WHAT TO WORK ON:
- a) List every sentence in the box office report piece that ends with a question mark.
- b) According to the box office report piece, why does the 1960s Watson think the weekend gross figure sounds made up?
- c) From the box office report piece, transcribe the passage starting at "Yes, the wonders" and ending at "us the box office report.".

SELECTION:
It’s almost spring time, a time when young men’s minds skip to flights of fancy and other stuff like that.
Point is, we still haven’t found Watson, whose mind skipped to something with a lot of nachos and cheese in a far off land. Time for the box office report.
Yes, the wonders of technology, namely Ryan’s acquisition of Doc Brown’s Time Travel Emporium in a not particularly hostile takeover, have gotten us looking in other eras. And then we found another Watson cousin, namely 1960s professional Watson.
We told him we’d send him back if he gave us the box office report.
Well, this is quite the sophisticated era you have here. You say there are whole musicals about the Founding Fathers? And they bounce around during it? I assume that is what “hip hop” means.
Ah, I see. You wish me to give a report on what motion pictures made the most money over the weekend. Good thinking. You know those lousy Reds would never do such a thing.
At any rate, the number one picture for this past weekend is some sort of nonsense word. A Zootopia? That’s ridiculous. And this weekend gross sounds made up. $73.7 million? Movie tickets only cost about fifty cents a pop. They couldn’t possibly…
Tickets cost how much now? Inflation?

INFORMATION SHOWN:

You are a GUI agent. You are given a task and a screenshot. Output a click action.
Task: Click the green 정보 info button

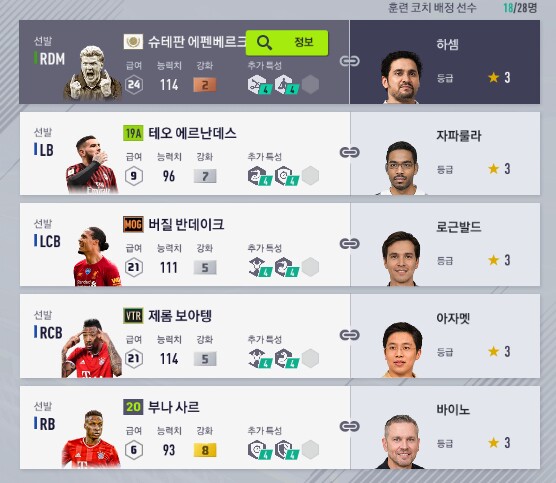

THE RESULTS:
- a)
- You say there are whole musicals about the Founding Fathers?
- And they bounce around during it?
- A Zootopia?
- $73.7 million?
- Tickets cost how much now?
- Inflation?

- b) He thinks $73.7 million can't be right because he believes movie tickets cost only about fifty cents each.

- c)
Yes, the wonders of technology, namely Ryan’s acquisition of Doc Brown’s Time Travel Emporium in a not particularly hostile takeover, have gotten us looking in other eras. And then we found another Watson cousin, namely 1960s professional Watson.
We told him we’d send him back if he gave us the box office report.